CORRIERE DELLA SERA, LA STAMPA, TG5 (Italy) TWITTER
ROME – For one brief, shining moment, he was back.
For those who like their politics, well, colorful, the prospect of another run for office by controversial three-time Prime Minister Silvio Berlusconi had hung in the air for the past two months in Italy.
But on Tuesday morning, the media mogul phoned in to one of his family-owned network’s news shows, TG5, to declare that he would not be a candidate for prime minister in next year’s elections.
Berlusconi, who was forced to resign last year as Italy faced demands from Europe to slash its debt, said he would use his clout to help “all those who don’t see themselves as part of the Left” to find a consensus “moderate” candidate in the 2013 elections, La Stampa reports.
Berlusconi added he would consider backing another term for the interim Prime Minister Mario Monti, Corriere della Sera reports.
After the news spread of his announcement, reaction was a mix of incredulity and irony:
#Berlusconi non si ricandida…che #succede? E’ già arrivato Natale?
— davide d’amico (@wolfino78) October 9, 2012
(Berlusconi won’t run…what happened?
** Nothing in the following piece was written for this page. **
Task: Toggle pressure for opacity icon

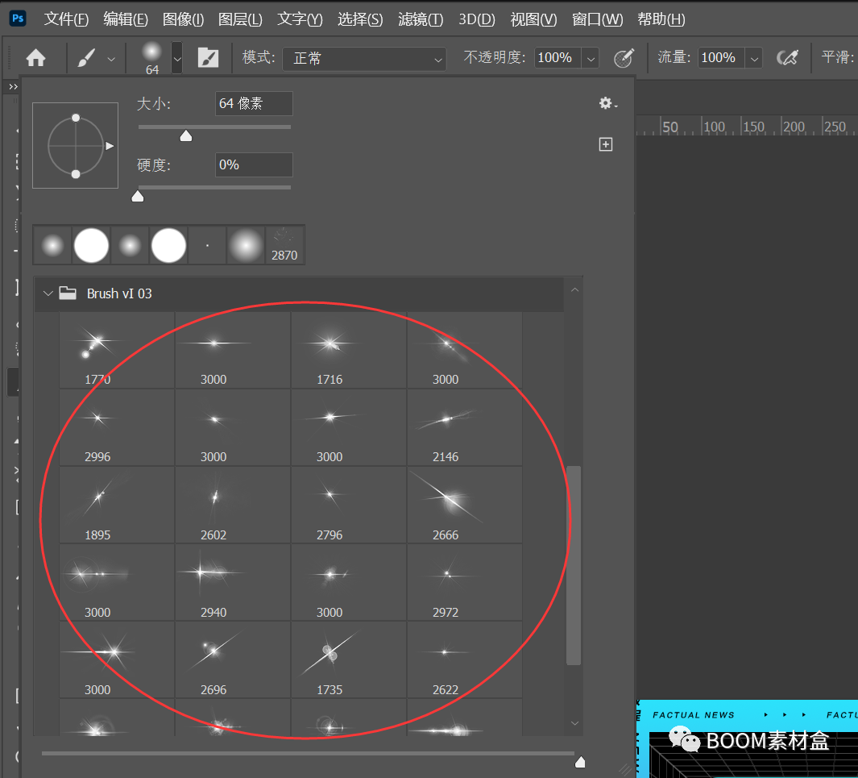Action: [624, 58]
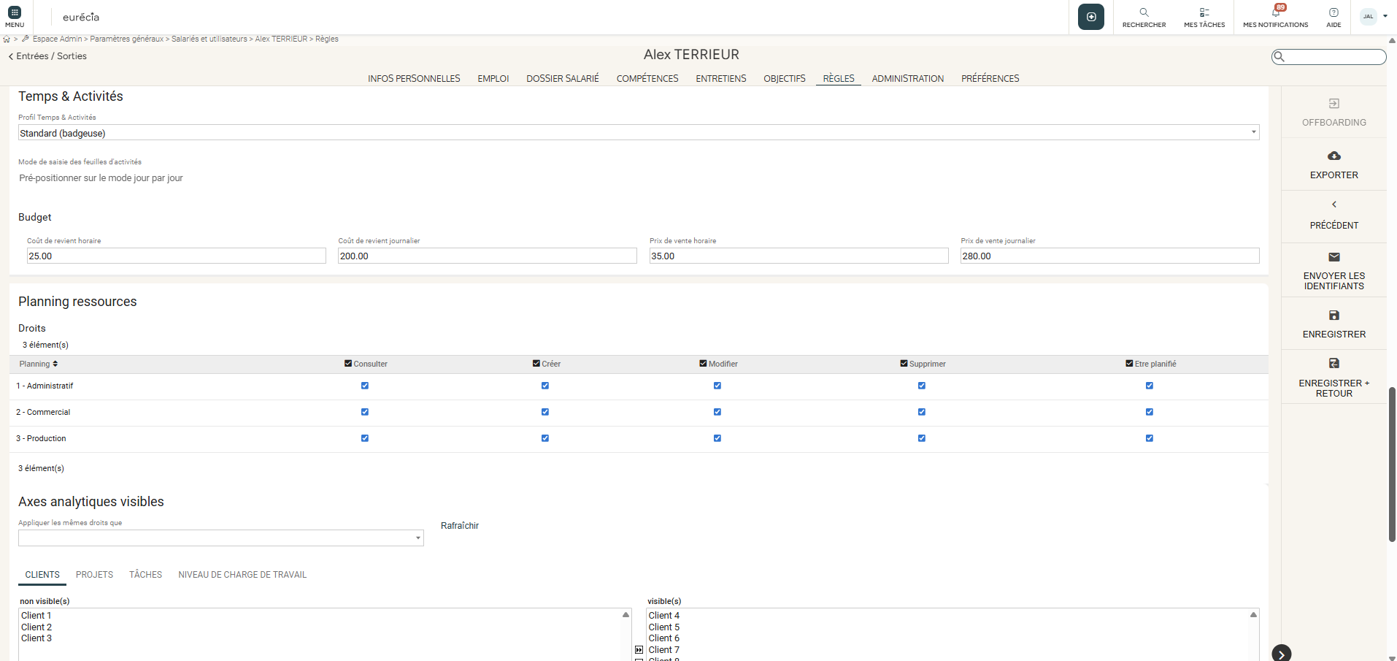Toggle Supprimer checkbox for 2 - Commercial

pyautogui.click(x=922, y=412)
Is it already Christmas?)
Berlusconi has been a singular presence in Italian politics and society for two decades, with his unique and some would say inappropriate style of leadership that included sex scandals, diplomatic gaffes and yet a unique ability to stay at the center of debate.
The billionaire media mogul still controls the country’s main private television network, and is expected to remain active in both center-right politics and popular culture.